Innovation is risky - some things succeed but most fail, and investors hate failure. So you can understand why big firms with big investors value safety. Safety means low innovation: cautious advances based on what's been observed to already work.
But then what do these big firms have, if they don't innovate? What they have is the ability to splash insane quantities of money on something epic. Most of these games have scope a step above and beyond the competition that near-limitless resources can provide, and it often works: even games with substantial flaws like Starfield flourish. That is really their selling point, their USP. Without it, they're just making middle of the road, formulaic games indistinguishable from all the others out there.
And bless, those dev teams might have been hot stuff when the series started 20 years back, but they just aren't geared to innovating any more, so they probably couldn't even if they wanted to.
In part I'd say.
The other part is the push for quick returns from investors and big returns and the risk of live service games is seen as lower than the potential returns.
Gaming apparently is losing investors because the bubble has burst and the kind of shady investors who were throwing money at it mostly because of pandemic era growth and moved on to the next get rich quick ideas as they failed to combine gaming and NFTs / Crypto. It's gambling, A.I., Porn and Crypto now are the big areas they want to invest in.
Big companies are struggling with this loss still chasing the big investors.
Add in the current climate in many market fields of execs bonuses being "Raise profits by x amount get a bonus" and so execs are incentivised to boost profit they hammer it for a year, get the big pay out then leave without people realising they did the equivalent of heating heating a building up by setting fire to the bottom few floors rather than anything sustainable.

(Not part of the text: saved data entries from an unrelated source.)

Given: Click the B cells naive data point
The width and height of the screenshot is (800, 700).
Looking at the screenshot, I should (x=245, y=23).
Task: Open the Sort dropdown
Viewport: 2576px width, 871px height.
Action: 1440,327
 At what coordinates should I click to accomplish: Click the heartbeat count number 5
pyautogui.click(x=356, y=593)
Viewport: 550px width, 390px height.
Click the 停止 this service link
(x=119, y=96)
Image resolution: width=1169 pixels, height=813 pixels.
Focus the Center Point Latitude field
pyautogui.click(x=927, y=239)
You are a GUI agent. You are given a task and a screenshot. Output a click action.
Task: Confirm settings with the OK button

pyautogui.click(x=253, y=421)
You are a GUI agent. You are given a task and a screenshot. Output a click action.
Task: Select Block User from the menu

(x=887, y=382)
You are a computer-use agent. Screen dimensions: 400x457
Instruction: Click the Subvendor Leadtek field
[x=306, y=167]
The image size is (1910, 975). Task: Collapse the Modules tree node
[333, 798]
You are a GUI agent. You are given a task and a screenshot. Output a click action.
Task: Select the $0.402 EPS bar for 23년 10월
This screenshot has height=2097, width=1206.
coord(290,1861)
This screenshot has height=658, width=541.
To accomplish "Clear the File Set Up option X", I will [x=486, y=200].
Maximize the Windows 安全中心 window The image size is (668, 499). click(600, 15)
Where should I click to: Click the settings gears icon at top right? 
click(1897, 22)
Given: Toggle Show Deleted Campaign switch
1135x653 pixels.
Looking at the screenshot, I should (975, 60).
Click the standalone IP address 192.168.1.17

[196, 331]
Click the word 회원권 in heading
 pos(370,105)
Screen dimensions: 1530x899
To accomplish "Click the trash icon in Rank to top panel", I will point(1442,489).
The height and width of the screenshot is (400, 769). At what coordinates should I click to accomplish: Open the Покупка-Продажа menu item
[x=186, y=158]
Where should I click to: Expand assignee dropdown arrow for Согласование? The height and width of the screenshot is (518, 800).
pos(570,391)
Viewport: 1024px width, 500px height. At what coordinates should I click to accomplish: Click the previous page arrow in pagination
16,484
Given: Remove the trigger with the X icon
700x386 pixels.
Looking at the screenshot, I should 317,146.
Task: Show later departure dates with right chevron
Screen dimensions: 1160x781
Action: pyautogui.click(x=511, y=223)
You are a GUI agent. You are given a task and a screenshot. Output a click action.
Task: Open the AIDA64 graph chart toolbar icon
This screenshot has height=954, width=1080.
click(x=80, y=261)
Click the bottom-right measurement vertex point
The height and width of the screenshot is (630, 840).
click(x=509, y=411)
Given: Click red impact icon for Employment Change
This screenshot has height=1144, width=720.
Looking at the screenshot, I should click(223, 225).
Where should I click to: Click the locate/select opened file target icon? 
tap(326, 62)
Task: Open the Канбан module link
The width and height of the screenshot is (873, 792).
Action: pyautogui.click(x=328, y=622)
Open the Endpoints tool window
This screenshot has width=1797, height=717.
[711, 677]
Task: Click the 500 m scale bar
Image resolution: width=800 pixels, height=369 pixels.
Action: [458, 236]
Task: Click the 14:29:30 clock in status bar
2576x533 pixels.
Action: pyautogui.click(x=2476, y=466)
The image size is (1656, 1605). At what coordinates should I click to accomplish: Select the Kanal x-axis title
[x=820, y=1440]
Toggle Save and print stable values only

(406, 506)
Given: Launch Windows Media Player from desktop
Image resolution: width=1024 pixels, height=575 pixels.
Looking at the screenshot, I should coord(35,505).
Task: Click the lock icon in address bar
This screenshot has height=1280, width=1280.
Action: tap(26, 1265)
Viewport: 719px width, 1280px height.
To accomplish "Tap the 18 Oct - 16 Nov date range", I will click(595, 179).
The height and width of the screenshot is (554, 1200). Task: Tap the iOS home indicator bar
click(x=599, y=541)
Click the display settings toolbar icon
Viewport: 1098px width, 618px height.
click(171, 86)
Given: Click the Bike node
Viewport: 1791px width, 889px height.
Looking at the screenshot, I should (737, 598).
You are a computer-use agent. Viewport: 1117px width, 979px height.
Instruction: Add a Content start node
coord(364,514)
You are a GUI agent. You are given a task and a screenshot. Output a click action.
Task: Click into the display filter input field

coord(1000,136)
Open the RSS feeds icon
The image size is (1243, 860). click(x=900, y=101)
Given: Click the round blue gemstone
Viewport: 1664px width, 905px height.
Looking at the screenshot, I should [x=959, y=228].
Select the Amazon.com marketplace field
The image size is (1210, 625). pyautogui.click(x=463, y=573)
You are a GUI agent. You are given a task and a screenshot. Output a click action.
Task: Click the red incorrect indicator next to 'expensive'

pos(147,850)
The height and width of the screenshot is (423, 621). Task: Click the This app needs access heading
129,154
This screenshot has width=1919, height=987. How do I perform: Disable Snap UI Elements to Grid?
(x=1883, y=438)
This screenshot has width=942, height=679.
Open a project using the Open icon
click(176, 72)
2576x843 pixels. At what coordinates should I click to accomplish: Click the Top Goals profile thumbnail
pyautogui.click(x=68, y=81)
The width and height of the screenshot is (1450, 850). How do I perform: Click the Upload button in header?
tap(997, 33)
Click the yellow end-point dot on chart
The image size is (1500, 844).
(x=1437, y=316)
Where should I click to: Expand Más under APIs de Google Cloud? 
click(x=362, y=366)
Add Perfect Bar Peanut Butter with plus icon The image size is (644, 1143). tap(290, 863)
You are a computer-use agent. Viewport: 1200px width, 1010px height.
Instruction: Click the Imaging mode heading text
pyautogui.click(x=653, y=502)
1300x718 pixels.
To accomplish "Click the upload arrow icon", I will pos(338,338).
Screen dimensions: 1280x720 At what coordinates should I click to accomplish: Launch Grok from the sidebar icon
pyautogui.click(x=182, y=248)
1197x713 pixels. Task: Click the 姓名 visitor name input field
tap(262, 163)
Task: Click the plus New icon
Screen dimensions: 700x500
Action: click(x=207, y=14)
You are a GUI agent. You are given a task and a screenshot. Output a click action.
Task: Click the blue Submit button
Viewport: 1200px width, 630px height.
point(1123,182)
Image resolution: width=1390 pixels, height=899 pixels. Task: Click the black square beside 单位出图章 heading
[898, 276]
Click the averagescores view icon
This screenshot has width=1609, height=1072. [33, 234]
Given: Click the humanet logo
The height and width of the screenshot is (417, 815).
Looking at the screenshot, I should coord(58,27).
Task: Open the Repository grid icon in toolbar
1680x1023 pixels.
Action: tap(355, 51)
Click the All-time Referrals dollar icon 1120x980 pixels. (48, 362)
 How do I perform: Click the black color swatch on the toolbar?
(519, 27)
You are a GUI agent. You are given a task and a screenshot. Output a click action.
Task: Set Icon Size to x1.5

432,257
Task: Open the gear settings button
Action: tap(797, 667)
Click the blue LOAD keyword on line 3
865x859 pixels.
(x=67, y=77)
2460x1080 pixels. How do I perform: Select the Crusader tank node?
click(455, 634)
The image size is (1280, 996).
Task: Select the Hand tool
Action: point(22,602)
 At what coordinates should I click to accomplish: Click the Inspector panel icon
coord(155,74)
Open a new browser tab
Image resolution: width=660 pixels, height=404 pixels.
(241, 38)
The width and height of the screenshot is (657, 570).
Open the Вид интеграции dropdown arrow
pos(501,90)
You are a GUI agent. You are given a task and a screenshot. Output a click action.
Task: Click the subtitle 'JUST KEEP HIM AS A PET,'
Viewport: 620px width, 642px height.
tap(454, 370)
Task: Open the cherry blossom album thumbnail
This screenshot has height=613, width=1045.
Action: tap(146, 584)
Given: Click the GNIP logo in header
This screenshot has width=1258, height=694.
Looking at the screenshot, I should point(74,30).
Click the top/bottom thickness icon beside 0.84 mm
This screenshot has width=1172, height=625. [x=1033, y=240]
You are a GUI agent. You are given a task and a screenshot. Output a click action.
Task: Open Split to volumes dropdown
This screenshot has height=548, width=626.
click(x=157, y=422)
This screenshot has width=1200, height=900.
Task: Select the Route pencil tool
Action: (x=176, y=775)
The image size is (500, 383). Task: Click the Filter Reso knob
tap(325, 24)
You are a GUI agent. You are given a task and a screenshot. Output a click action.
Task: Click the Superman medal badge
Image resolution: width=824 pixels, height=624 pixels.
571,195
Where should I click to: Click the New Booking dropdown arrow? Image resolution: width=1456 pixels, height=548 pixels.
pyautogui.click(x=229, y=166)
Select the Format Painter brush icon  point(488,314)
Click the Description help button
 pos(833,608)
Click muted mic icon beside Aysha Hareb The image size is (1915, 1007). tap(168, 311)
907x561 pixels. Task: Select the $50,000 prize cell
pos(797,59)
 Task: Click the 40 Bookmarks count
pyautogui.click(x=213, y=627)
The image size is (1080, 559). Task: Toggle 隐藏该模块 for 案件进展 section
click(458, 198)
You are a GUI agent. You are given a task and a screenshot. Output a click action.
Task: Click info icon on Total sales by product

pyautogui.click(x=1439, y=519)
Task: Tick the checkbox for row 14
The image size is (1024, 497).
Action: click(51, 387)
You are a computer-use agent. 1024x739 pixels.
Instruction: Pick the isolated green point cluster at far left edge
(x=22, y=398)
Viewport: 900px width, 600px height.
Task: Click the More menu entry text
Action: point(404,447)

Sustainability is being lost.
The example I like to go back to is Disney, they made admittedly most of their money from their theme park but a decent chuck was from selling their films again and again. They're impressive in the fact they refined a lot of the corporate tactics used in other areas today. They regularly re-released their films to buy, but not in huge numbers enough it would look like shops were selling out which made people buy for fear they'd struggle to find the film for their kids and it let them sell the film and bring them back round again to remind people the films and IP existed which let them sell other merch too. They were built on their merch and IP and being able to keep selling the stuff in part.
Companies forget this and in the age of infinite availability companies could be making a horde of titles that just keep selling or they market as classics of yester year and get people keeping buying them but companies don't want that because it takes years and time to build up that library and it's not massive potential returns quickly.